I won’t dwell much on the display, since it isn’t necessarily spectacular. This model comes with a 11.6 inch screen and features an anti-glare HD display with a resolution of 1366 x 768 pixels. The hinges rotate to 180 degrees, making it easier to share the screen between you and your peers.
The one big advantage of owning a Chromebook is the convenience of carrying it around with ease. This thing weighs just 2.5 pounds and measures just 0.7 inches in its widest spot. Aside from being an ideal mobile device for young students, it’s also suitable for travelling enthusiasts as a trusty road companion.
The battery will hold a charge for up to 11 hours according to Samsung, although you should really expect some 9-10 hours in real life conditions, since network connections, individual settings and other factors can’t mirror those used in benchmarks. That much juice will get you through an entire day of working/learning/relaxing on the Chromebook.
Considering the Samsung Chromebook 3 XE500C13-K02US has an MSRP price of $230 at launch, it’s probably the best deal right now when it comes to buying a device strictly for functionality and portability.

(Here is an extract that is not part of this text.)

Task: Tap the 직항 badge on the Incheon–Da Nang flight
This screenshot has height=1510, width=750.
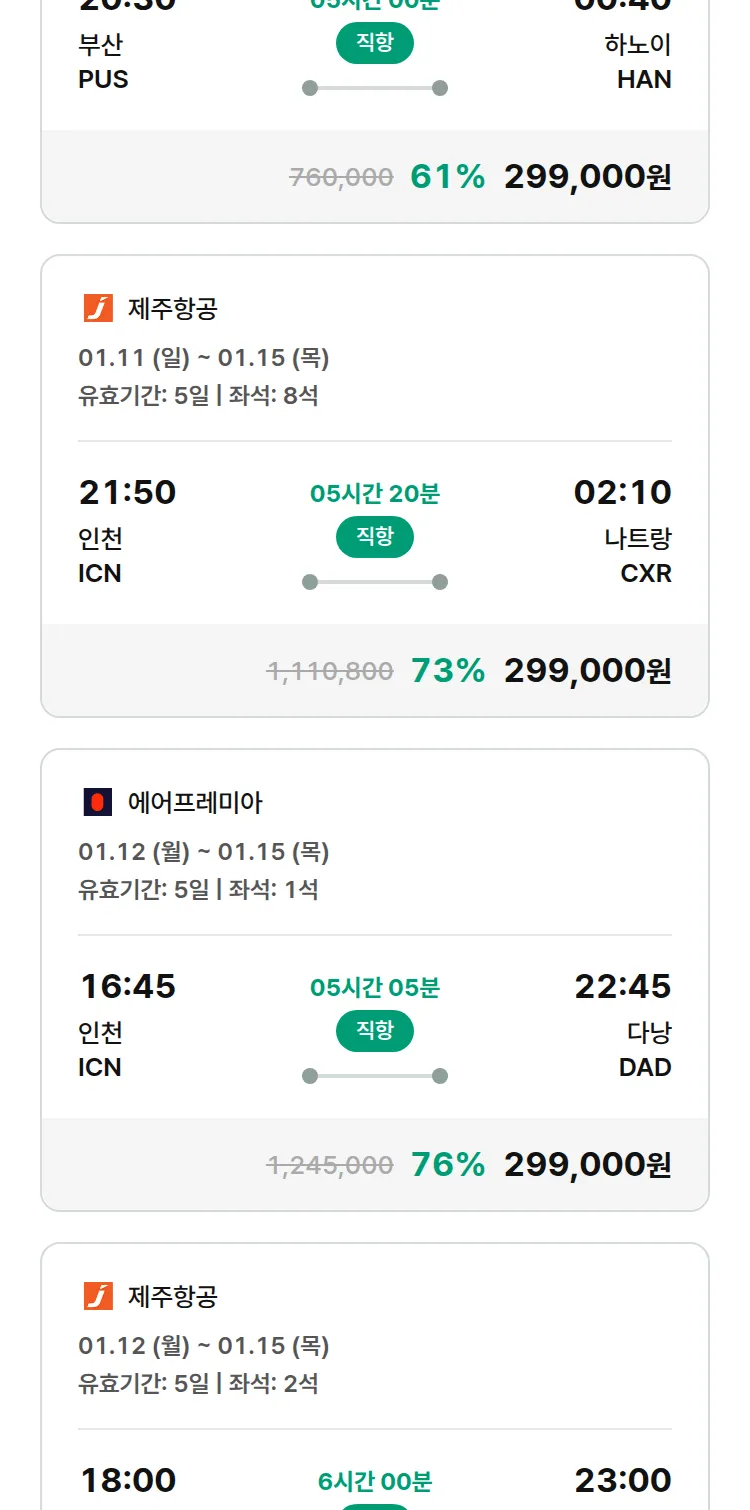Action: tap(375, 1031)
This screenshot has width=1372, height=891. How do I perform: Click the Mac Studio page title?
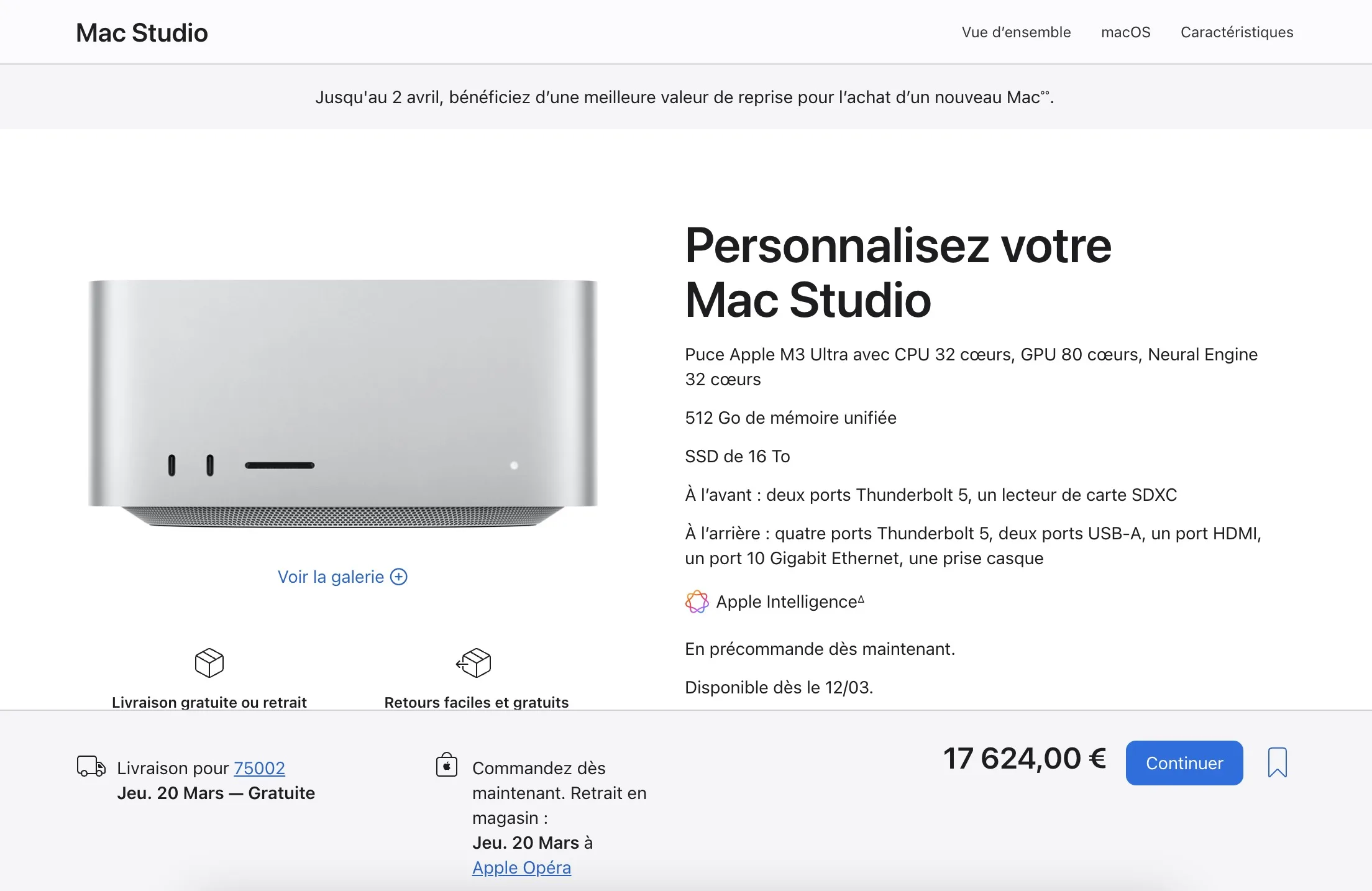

Interface and connectivity
The Samsung has: 1 x USB 3.0 port, 1 x USB 2.0 port, 1 x HDMI-out port, 1 x audio combo jack and 1 x micro SD card reader slot. While the number of USB ports seems limited, I doubt it will be an issue for people who use it as intended: one port for a mouse and another port for a memory stick/phone charger.
The wireless card is new-generation: 802.11ac (2×2). This means improved signal strength and better transfer speeds will be guaranteed when connected to an ever-so-popular compatible ac protocol router. Coffee shops and other public wireless providers were among the first to make the technology widely available.
The Samsung Chromebook 3 XE500C13-K02US is overall a better, more potent device than the previous generation. It’s cheaper, more energy efficient, more powerful, lighter, thinner and has a new-gen WLAN card. Samsung has finally decided to follow what the Chromebook market wants: affordable, good products, especially after the widespread success of Acer’s Chromebooks, which were considerably cheaper than Samsung’s.
I think this Chromebook is a best buy for young students, for people who need a backup device or for those who want an inexpensive, reliable (and sometimes expendable) travel companion on which to transfer photos, write emails, diaries and browse the internet while on the go.